A extraordinária vitória de Romeu Zema à governadoria do estado refletiu, incontestavelmente, a insatisfação do eleitorado mineiro com a velha política.  A proposta do Partido Novo veio em contrapartida às antigas lides político-partidárias até então praticadas no país e em Minas Gerais.

E agora? Com o poder nas mãos, os desafios do Partido Novo saíram da dialética e da proposta para a prática. Inevitavelmente, frente à realidade político-administrativa do Brasil, para se governar de fato, somente por coalisão. Não há outra forma e, neste ponto, os Novos se depararam com o primeiro entroncamento, na certeza de que trilhar o antigo caminho nos levará aos inevitáveis conchavos partidários que consomem as já combalidas estruturas do Estado Nacional brasileiro.

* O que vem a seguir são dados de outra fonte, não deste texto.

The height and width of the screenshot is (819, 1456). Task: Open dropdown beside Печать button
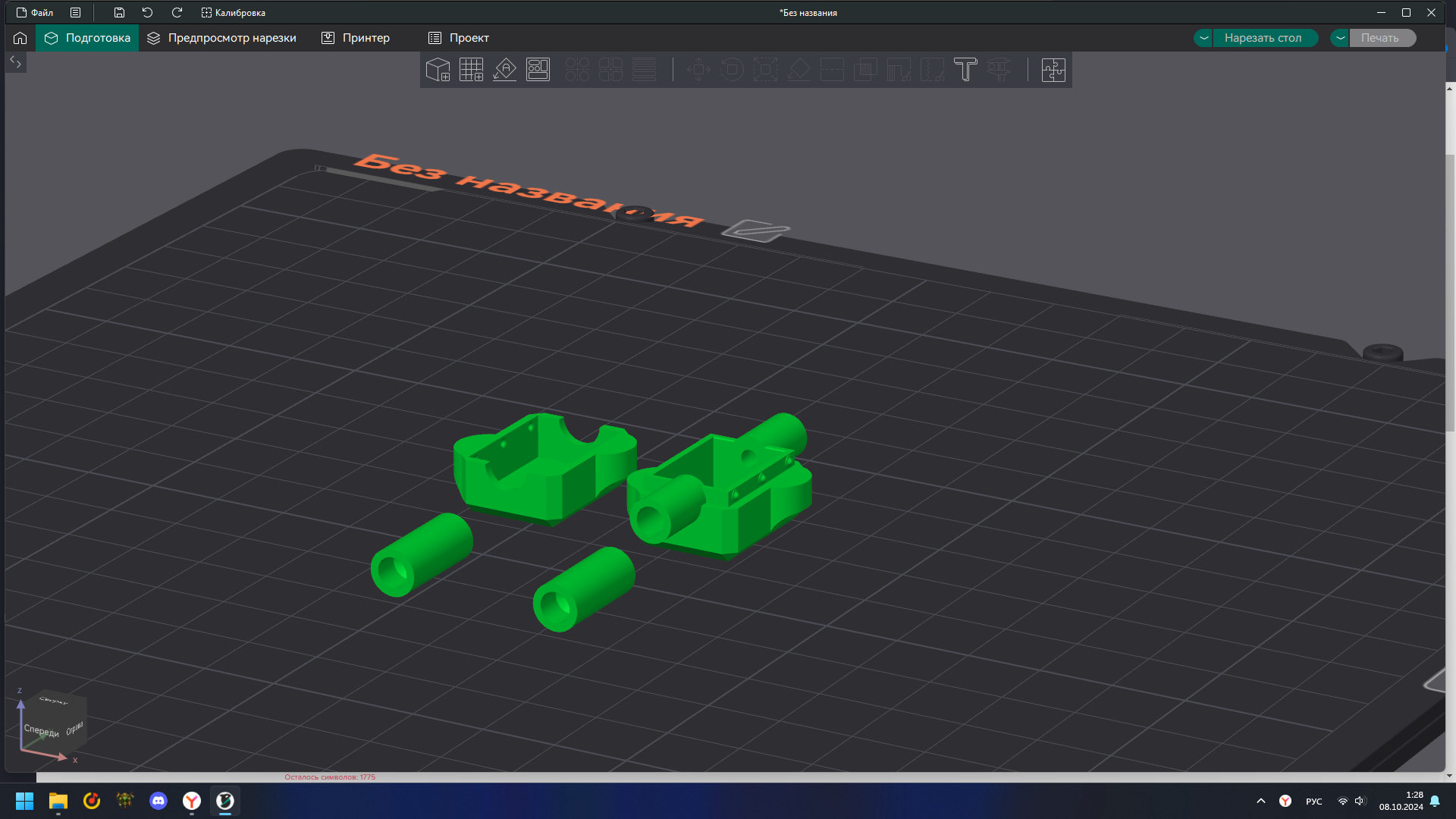point(1340,38)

O caminho alternativo, o do futuro, será o das reformas que, antes de serem realizadas, precisa trilhar o calçamento da austeridade. Entretanto, neste caminho mais difícil vamos encontrar obstáculos. Sim! Há pedras no caminho, rochas pesadas e à primeira vista, intransponíveis. A herança maldita que Romeu Zema recebeu do governo anterior não lhe dá uma segunda opção no trajeto a ser percorrido que não seja o caminho das reformas do estado. O desafio será enorme e a coragem a favor de mudanças efetivas será o toque para o sucesso. Do contrário, Zema será no futuro mais um governador no rol dos desmoralizados. Aliás, rol este, cada vez maior no Brasil quando o tema são os homens públicos.

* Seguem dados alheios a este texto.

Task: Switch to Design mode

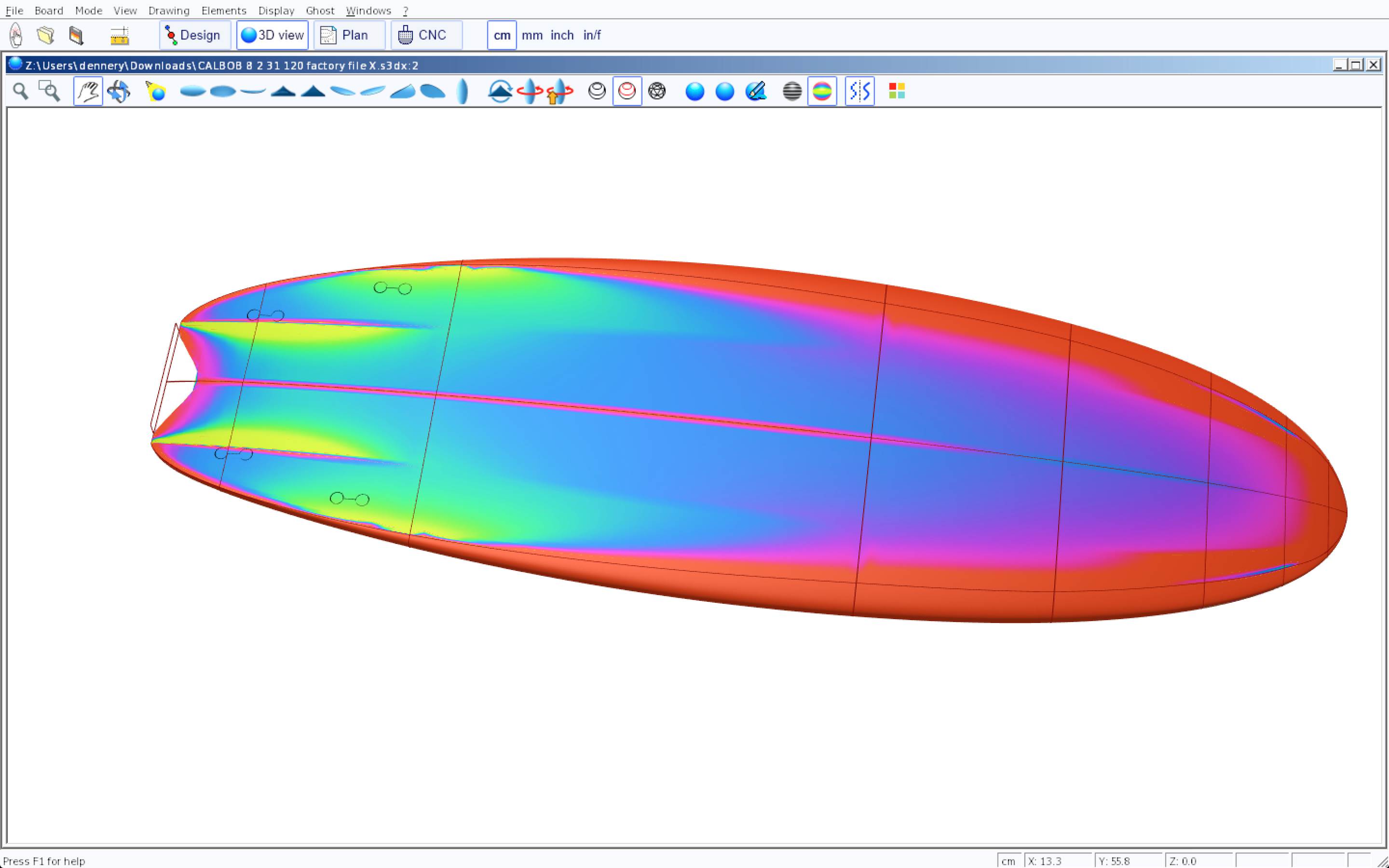Action: point(194,36)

Ao novo governo não basta apenas o projeto e a coragem. Será necessário o efetivo apoio na construção racional de uma coalisão governativa eficaz. O Partido Novo elegeu o governador de Minas, mas apenas três dos setenta e sete deputados estaduais. Neste quesito reside mais um desafio: a construção de uma coalisão em novos moldes, pautada em projetos e com foco em resultados.

Na contramão das coisas tortas, cabe ao Novo liderar a aliança que precisa trilhar os caminhos do século XXI: governos enxutos, austeridade administrativa e foco no essencial, visando alcançar a qualidade dos serviços públicos, a contribuição para o desenvolvimento econômico de Minas e, principalmente, agir pautado na conduta ilibada dos integrantes do governo, com ética e responsabilidade. A nova geração não aceita mais os canalhas. Os discursos vãos não fazem mais efeito. O eleitor hoje sabe quem é ou não honesto.

Será fácil? Evidente que não! Desde a campanha eleitoral até à eleição  de Romeu Zema no segundo turno, nós do Partido Novo temos a clareza  desses enormes  desafios. Confiamos nos eleitos, não apenas de nosso partido, mas de todos os homens públicos de verdade que sabem e têm a responsabilidade de agir neste Novo caminho. As urnas assim exigiram e o eleitor do século XXI não é apenas o depositante do voto de confiança num projeto político, o Novo eleitor também julga, implacavelmente.